▶ **Problem to solve**
Retype exactly the lines that run from the line with "Image resolution: width=932" to the final line of the entries, keeping both ends and nothing else.

(Source records)
########
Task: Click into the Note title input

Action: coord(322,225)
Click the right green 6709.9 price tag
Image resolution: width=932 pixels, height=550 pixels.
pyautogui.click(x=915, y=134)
########
▶ **Answer space**
Image resolution: width=932 pixels, height=550 pixels.
pyautogui.click(x=915, y=134)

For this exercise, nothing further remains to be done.